■ Stored data ■
━━━

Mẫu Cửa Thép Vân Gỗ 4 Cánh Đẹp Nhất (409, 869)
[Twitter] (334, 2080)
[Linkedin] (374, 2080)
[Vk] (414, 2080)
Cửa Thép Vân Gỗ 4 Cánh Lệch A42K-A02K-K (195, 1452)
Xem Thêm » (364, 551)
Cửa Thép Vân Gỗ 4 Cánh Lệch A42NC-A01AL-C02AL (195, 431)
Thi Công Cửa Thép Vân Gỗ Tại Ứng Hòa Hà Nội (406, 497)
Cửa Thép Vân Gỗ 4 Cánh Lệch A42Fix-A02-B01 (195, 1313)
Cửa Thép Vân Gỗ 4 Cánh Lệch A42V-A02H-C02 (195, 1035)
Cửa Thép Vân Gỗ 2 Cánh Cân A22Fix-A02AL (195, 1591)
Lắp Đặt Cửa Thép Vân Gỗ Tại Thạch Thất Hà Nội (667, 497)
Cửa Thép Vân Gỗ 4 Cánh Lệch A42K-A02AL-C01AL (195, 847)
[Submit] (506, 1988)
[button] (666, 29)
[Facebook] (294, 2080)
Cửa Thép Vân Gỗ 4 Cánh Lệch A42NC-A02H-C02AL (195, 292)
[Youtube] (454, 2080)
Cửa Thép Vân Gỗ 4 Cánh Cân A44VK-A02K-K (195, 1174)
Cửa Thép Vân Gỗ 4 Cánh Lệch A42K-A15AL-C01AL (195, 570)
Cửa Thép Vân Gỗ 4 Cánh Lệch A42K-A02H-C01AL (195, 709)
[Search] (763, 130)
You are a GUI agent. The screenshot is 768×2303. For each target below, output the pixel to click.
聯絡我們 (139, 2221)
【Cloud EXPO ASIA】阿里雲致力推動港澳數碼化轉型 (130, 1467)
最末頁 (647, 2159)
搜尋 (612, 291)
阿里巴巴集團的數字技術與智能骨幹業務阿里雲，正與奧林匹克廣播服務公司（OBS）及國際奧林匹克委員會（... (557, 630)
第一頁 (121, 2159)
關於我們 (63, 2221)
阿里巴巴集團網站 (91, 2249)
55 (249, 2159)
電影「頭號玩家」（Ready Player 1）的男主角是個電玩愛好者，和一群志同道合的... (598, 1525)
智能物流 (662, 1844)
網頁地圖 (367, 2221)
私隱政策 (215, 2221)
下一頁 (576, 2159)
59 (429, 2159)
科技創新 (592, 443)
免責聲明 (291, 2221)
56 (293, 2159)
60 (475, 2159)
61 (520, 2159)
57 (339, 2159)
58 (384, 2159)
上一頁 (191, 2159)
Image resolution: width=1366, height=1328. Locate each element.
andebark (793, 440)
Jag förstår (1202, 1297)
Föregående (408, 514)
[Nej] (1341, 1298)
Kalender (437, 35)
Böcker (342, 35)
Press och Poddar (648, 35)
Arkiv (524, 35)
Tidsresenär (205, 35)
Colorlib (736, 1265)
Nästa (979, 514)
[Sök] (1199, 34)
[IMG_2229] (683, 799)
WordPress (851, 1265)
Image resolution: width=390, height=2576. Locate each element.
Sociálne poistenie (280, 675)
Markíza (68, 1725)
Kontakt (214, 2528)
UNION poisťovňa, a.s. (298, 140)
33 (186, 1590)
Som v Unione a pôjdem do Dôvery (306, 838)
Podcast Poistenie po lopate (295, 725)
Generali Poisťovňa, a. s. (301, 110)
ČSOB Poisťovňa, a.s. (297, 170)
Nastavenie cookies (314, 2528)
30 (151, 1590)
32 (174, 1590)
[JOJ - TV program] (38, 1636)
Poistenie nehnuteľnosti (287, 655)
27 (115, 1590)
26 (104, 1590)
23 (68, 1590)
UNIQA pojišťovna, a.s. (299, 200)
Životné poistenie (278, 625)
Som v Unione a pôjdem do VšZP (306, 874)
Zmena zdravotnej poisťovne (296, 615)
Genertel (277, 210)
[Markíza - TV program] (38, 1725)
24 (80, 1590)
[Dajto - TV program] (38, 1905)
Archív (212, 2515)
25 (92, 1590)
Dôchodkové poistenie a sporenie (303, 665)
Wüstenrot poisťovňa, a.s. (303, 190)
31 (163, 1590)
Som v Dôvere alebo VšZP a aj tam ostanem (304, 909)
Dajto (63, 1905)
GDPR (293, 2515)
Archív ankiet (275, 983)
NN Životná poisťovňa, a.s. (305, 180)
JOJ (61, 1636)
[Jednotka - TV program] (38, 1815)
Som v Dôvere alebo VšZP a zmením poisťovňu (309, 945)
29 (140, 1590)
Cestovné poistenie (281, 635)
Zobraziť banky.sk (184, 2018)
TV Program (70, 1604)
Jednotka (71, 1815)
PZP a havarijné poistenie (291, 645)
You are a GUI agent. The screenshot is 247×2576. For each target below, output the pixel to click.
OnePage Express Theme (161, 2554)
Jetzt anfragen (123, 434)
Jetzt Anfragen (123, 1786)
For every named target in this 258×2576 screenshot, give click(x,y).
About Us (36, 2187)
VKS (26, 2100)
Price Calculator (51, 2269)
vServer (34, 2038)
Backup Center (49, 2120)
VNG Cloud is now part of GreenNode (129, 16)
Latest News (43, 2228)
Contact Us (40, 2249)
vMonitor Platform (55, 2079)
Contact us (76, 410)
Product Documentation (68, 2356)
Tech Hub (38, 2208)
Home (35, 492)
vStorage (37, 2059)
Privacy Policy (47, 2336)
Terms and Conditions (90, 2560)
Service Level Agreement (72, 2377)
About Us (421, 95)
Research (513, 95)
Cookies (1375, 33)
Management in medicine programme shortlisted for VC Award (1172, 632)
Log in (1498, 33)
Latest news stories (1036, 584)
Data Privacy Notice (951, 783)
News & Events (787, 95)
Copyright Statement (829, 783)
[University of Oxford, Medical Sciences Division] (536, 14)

━━━

Set down only the lines above that fall between the line holding "Arkiv (524, 35)" and the line holding "vMonitor Platform (55, 2079)", inclusive, keeping each exact.

Arkiv (524, 35)
Tidsresenär (205, 35)
Colorlib (736, 1265)
Nästa (979, 514)
[Sök] (1199, 34)
[IMG_2229] (683, 799)
WordPress (851, 1265)
Image resolution: width=390, height=2576. Locate each element.
Sociálne poistenie (280, 675)
Markíza (68, 1725)
Kontakt (214, 2528)
UNION poisťovňa, a.s. (298, 140)
33 (186, 1590)
Som v Unione a pôjdem do Dôvery (306, 838)
Podcast Poistenie po lopate (295, 725)
Generali Poisťovňa, a. s. (301, 110)
ČSOB Poisťovňa, a.s. (297, 170)
Nastavenie cookies (314, 2528)
30 (151, 1590)
32 (174, 1590)
[JOJ - TV program] (38, 1636)
Poistenie nehnuteľnosti (287, 655)
27 (115, 1590)
26 (104, 1590)
23 (68, 1590)
UNIQA pojišťovna, a.s. (299, 200)
Životné poistenie (278, 625)
Som v Unione a pôjdem do VšZP (306, 874)
Zmena zdravotnej poisťovne (296, 615)
Genertel (277, 210)
[Markíza - TV program] (38, 1725)
24 (80, 1590)
[Dajto - TV program] (38, 1905)
Archív (212, 2515)
25 (92, 1590)
Dôchodkové poistenie a sporenie (303, 665)
Wüstenrot poisťovňa, a.s. (303, 190)
31 (163, 1590)
Som v Dôvere alebo VšZP a aj tam ostanem (304, 909)
Dajto (63, 1905)
GDPR (293, 2515)
Archív ankiet (275, 983)
NN Životná poisťovňa, a.s. (305, 180)
JOJ (61, 1636)
[Jednotka - TV program] (38, 1815)
Som v Dôvere alebo VšZP a zmením poisťovňu (309, 945)
29 (140, 1590)
Cestovné poistenie (281, 635)
Zobraziť banky.sk (184, 2018)
TV Program (70, 1604)
Jednotka (71, 1815)
PZP a havarijné poistenie (291, 645)
You are a GUI agent. The screenshot is 247×2576. For each target below, output the pixel to click.
OnePage Express Theme (161, 2554)
Jetzt anfragen (123, 434)
Jetzt Anfragen (123, 1786)
For every named target in this 258×2576 screenshot, give click(x,y).
About Us (36, 2187)
VKS (26, 2100)
Price Calculator (51, 2269)
vServer (34, 2038)
Backup Center (49, 2120)
VNG Cloud is now part of GreenNode (129, 16)
Latest News (43, 2228)
Contact Us (40, 2249)
vMonitor Platform (55, 2079)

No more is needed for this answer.